_Page_:
= = = = =

Divested of banking
operations that brought it to the verge of insolvency two years
ago, Fortis has re-emerged as Ageas with a single-minded focus on
life and general insurance. Progress has so far been encouraging,
with the Belgian insurer returning to profitability and achieving
solid premium growth.

 

Ageas logoThe
name Fortis is fast disappearing from the insurance market as the
former European bancassurer rebrands under its new name
Ageas.

Following rebranding
operations in Hong Kong, the latest in line for change are its UK
operations, which by early-2011 will see Fortis Life become Ageas
and its general insurance unit Ageas Insurance.

Shareholder approval for the
name change was received in April 2010 and followed the Belgian
government’s sale of 75% of Belgian bank Fortis Bank to French
bancassurer BNP Paribas (BNPP) in October 2008 for €9.4bn
($13bn).

In addition to its
acquisition of control of Fortis Bank, BNPP bought a 25% stake in
Fortis Insurance Belgium.

The dismantling of Fortis as
a bancassurer was set in motion in October 2008 when the Belgian
government acquired full control of Fortis Bank for €9.4bn, as part
of a combined effort by the governments of Belgium, the Netherlands
and Luxembourg to save Fortis from bankruptcy.

Also in October 2008, the
Netherlands’ government acquired Fortis’ Dutch banking and
insurance businesses for €16.8bn.

Under its new banner, Ageas
has, it believes, created a new identity that “reflects who we are,
what we do and where our focus and priorities lie.”

= = = = =

Word and element location data
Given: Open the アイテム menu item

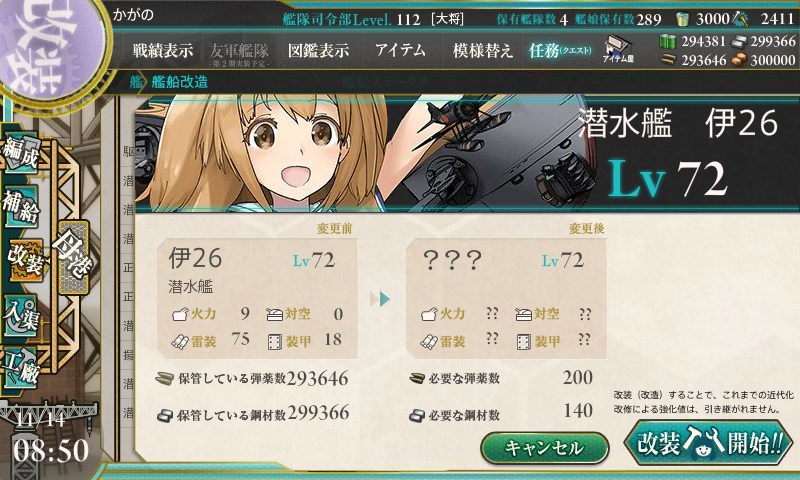Looking at the screenshot, I should pos(401,50).
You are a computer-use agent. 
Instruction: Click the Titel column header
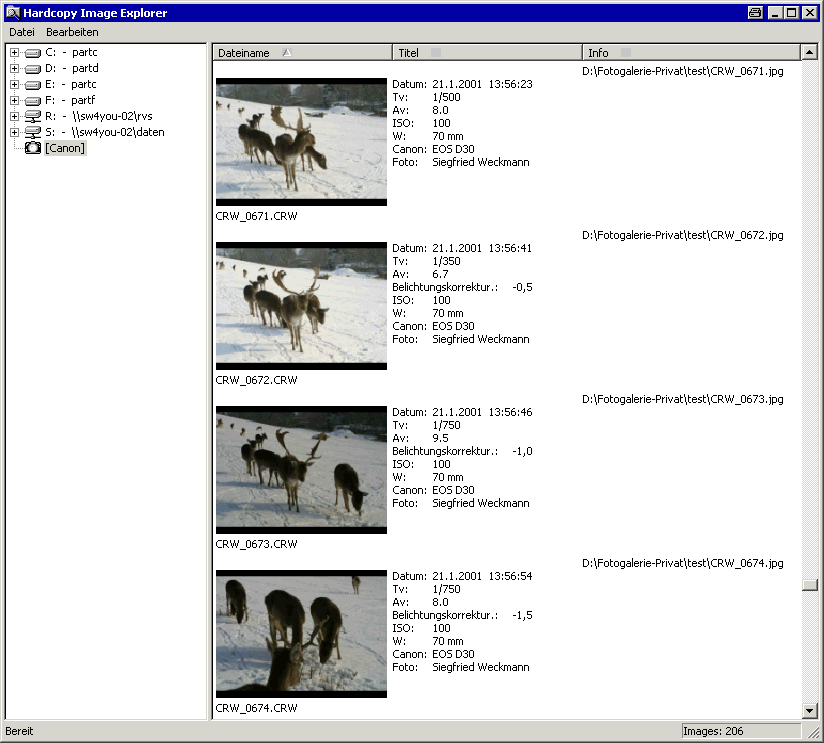click(487, 53)
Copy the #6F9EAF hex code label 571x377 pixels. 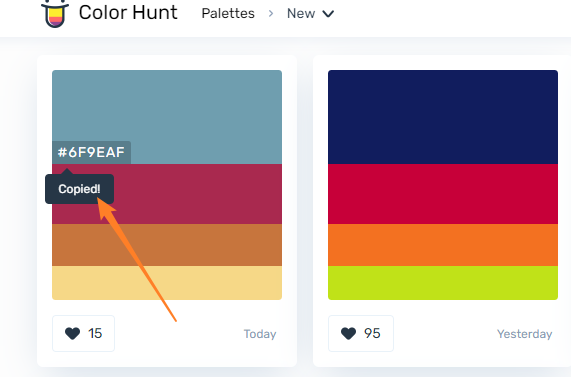click(91, 152)
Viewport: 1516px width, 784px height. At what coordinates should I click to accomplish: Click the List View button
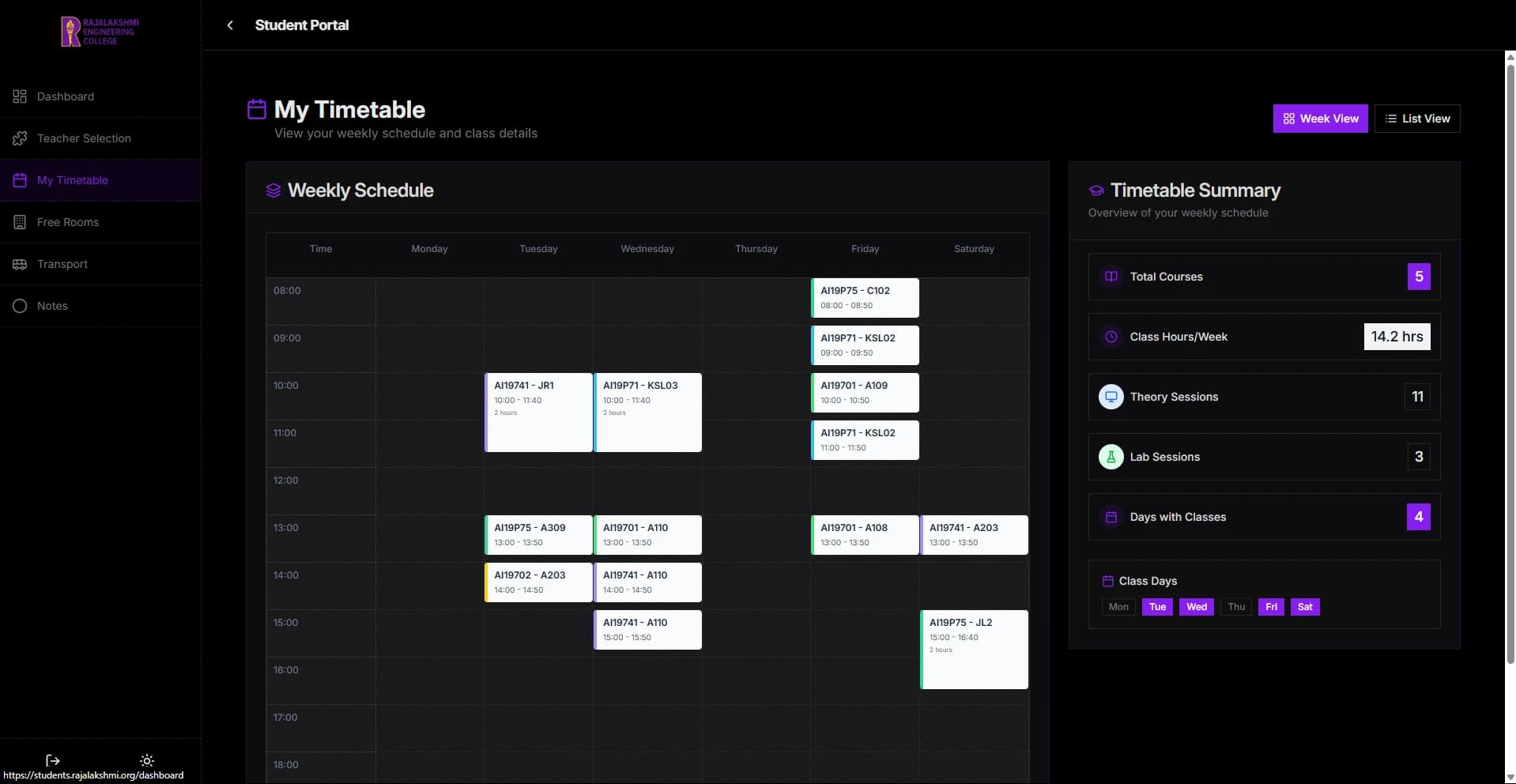point(1417,118)
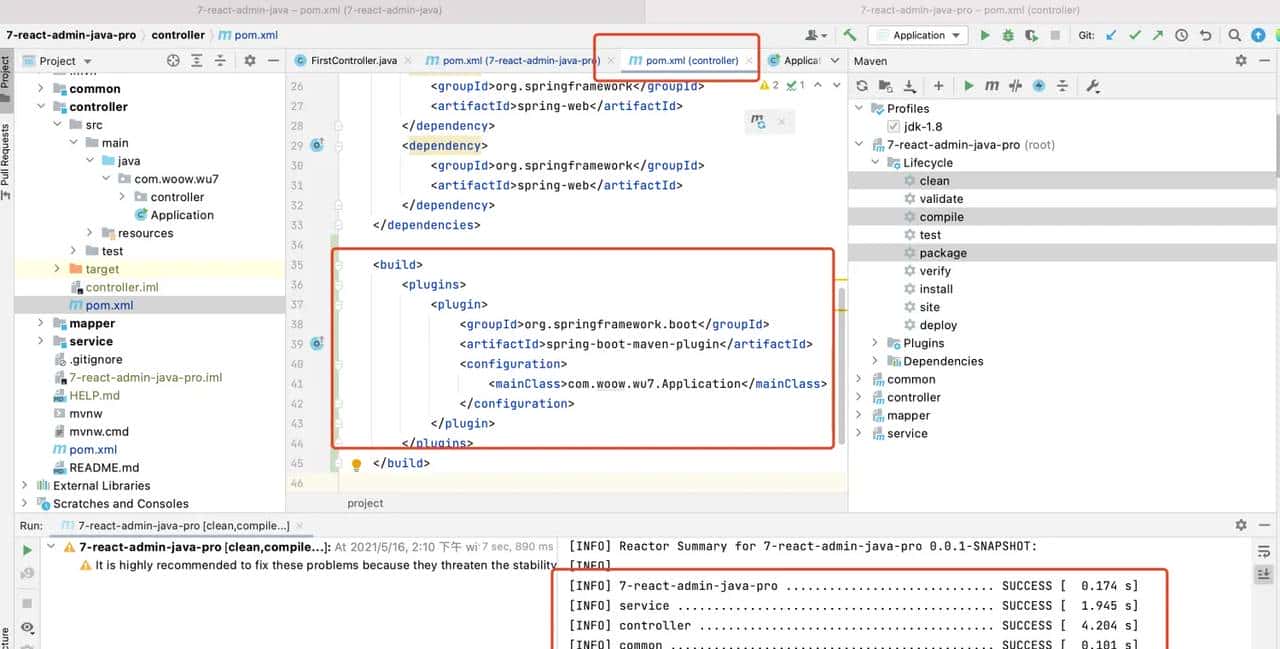Screen dimensions: 1280x649
Task: Expand Dependencies in the Maven panel
Action: coord(875,361)
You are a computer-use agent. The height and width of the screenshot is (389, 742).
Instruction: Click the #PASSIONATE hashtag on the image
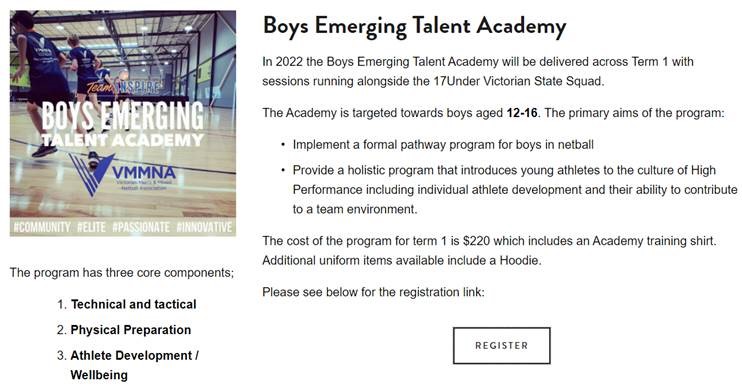(141, 227)
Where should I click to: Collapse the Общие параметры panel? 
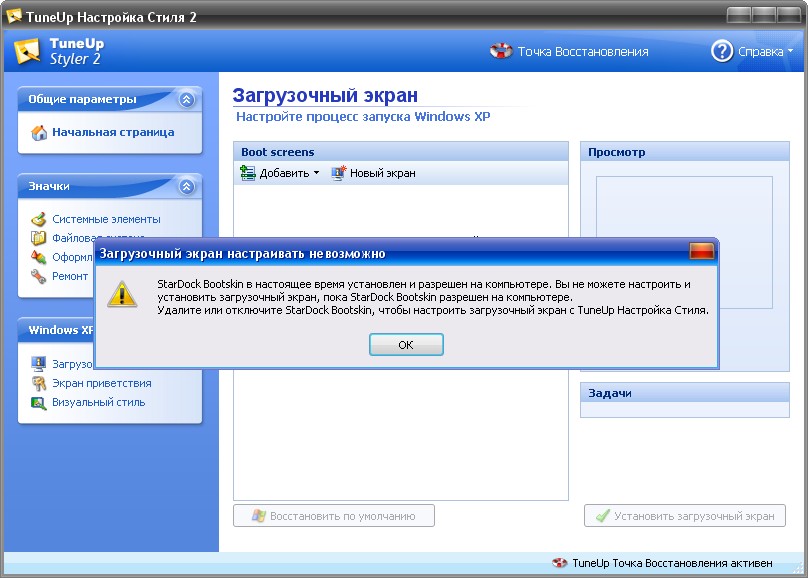186,100
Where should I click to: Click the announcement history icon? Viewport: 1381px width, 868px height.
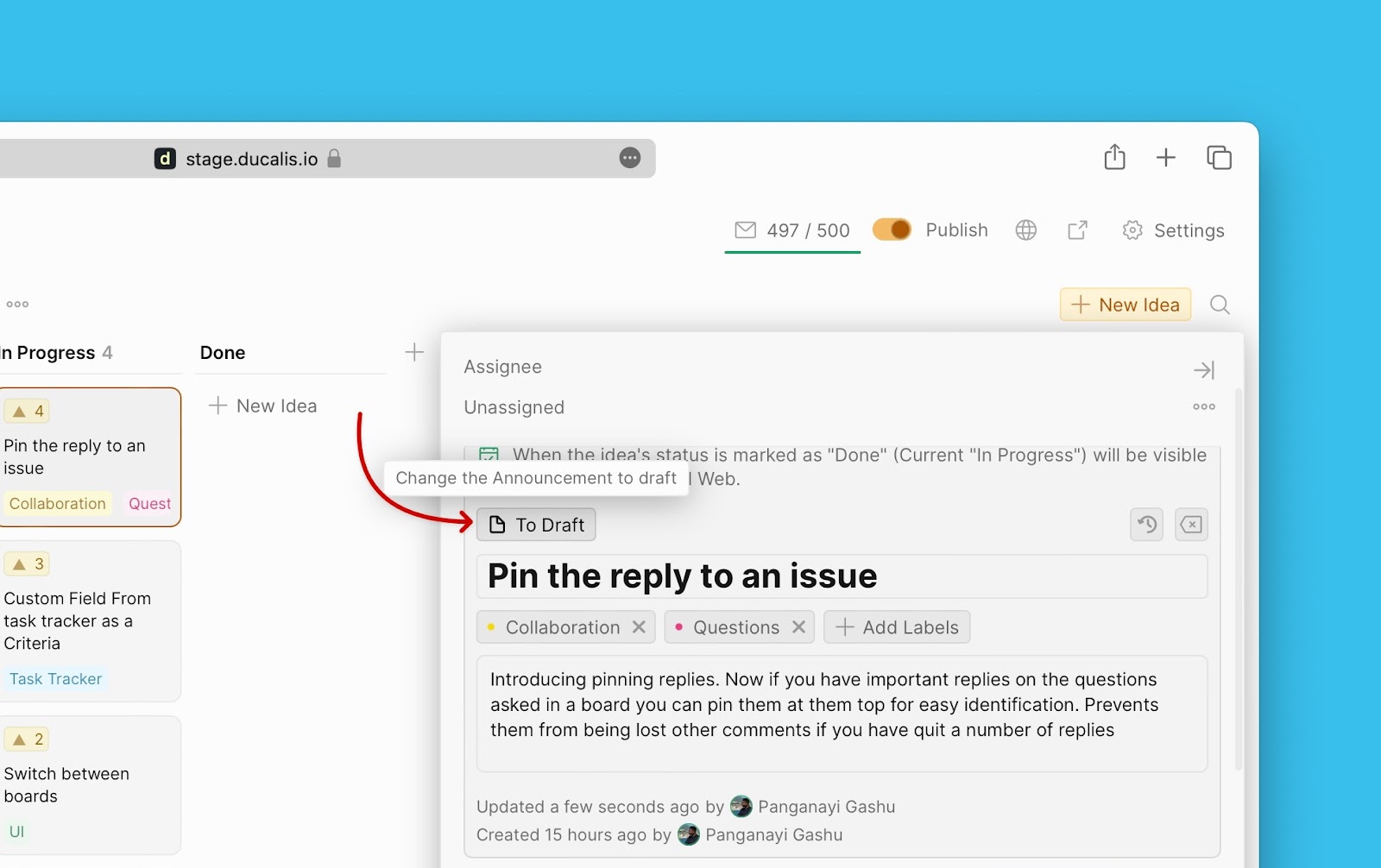(1146, 525)
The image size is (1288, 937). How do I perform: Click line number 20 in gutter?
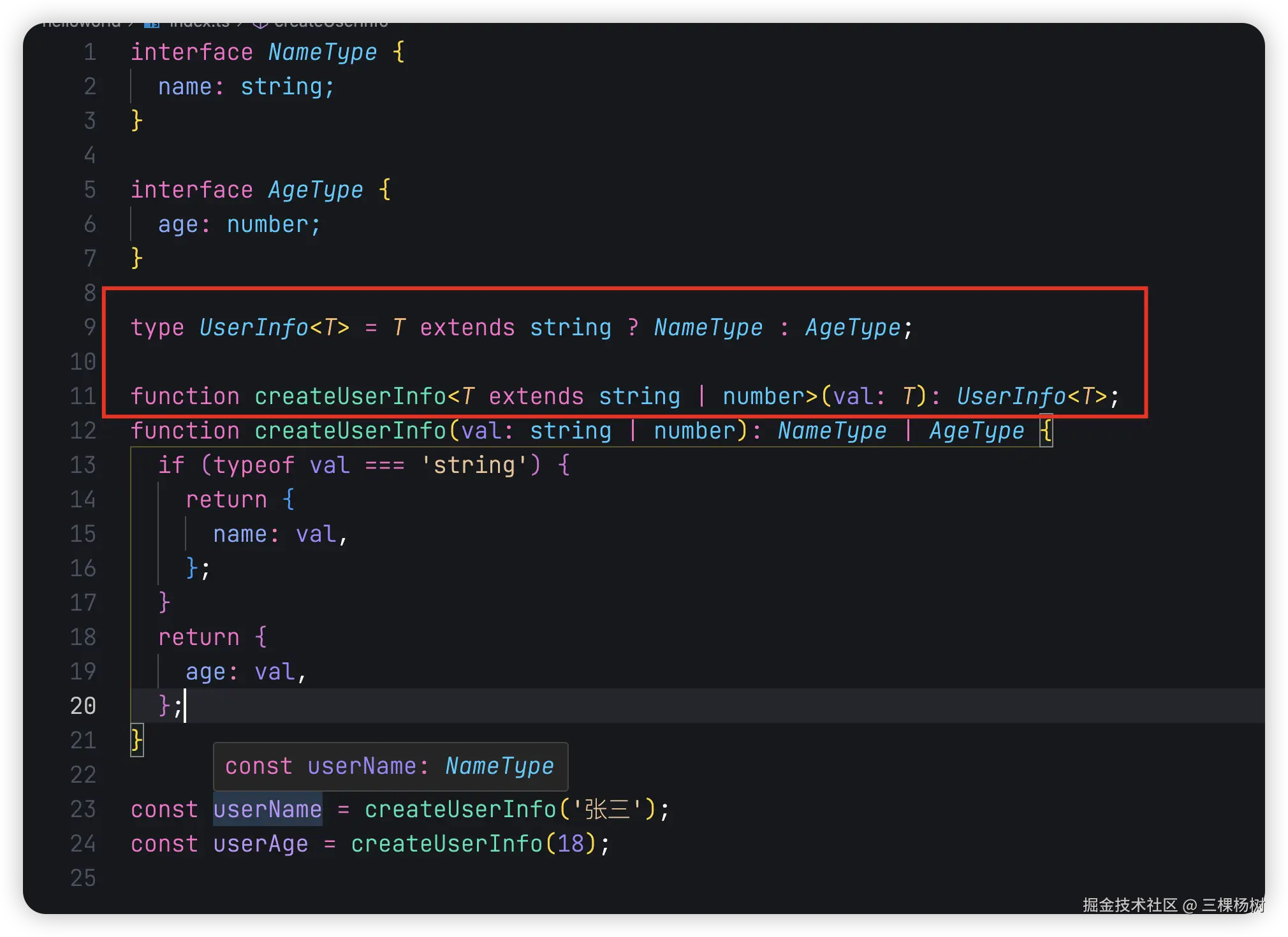[x=84, y=706]
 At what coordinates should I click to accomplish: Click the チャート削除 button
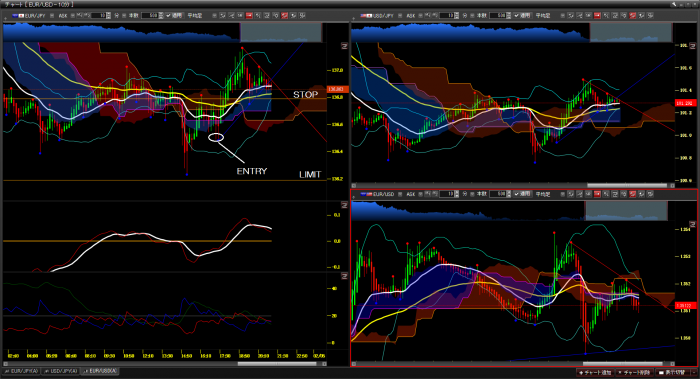click(x=634, y=372)
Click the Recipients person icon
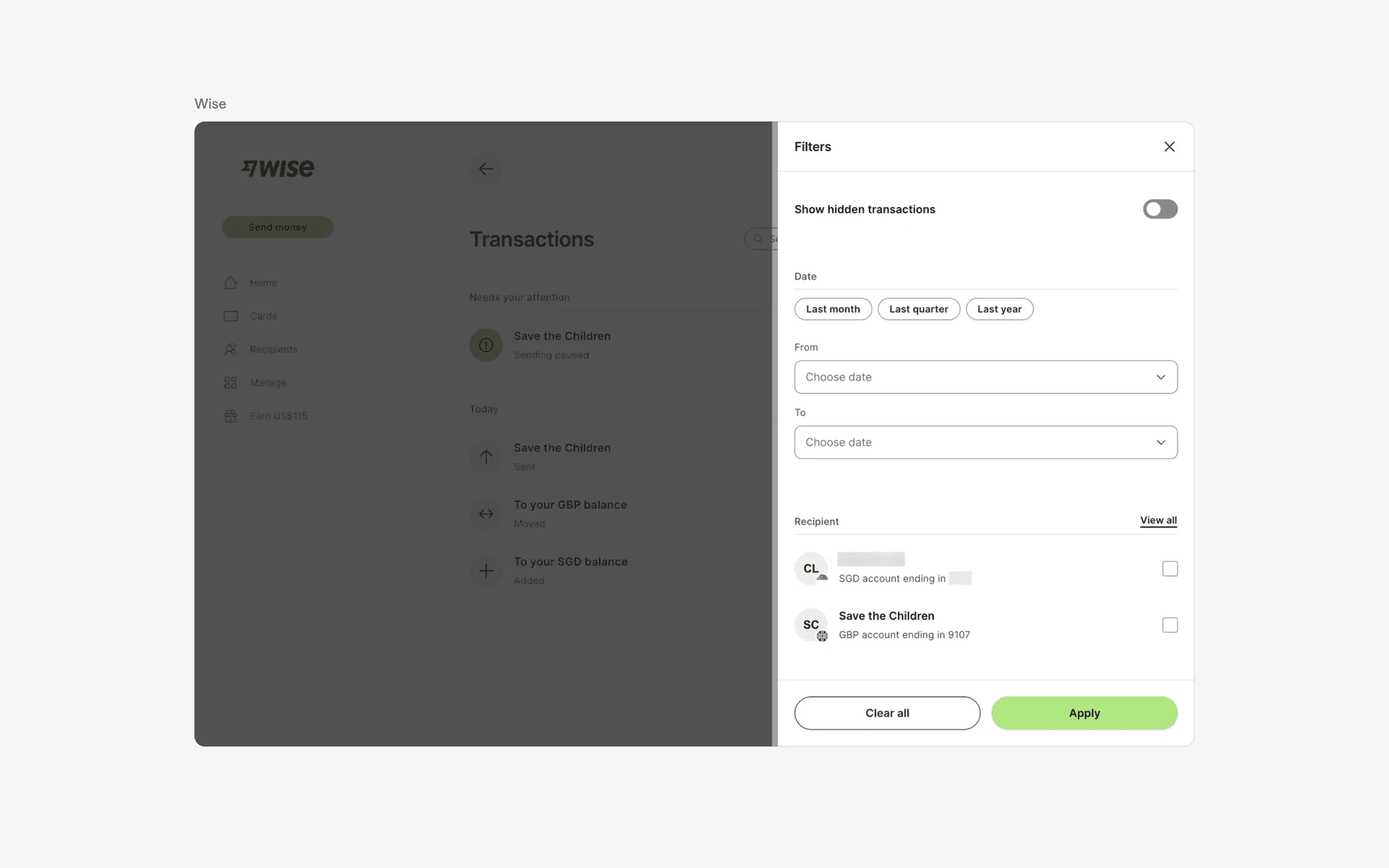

= = = = =

_Stated task 1_: Print the passage of the Ageas article starting at "Following rebranding" and ending at "unit Ageas Insurance.".
_Stated task 2_: According to the Ageas article, how much did the Netherlands' government pay for Fortis' Dutch banking and insurance businesses?

_Written solution 1_:
Following rebranding
operations in Hong Kong, the latest in line for change are its UK
operations, which by early-2011 will see Fortis Life become Ageas
and its general insurance unit Ageas Insurance.

_Written solution 2_: €16.8bn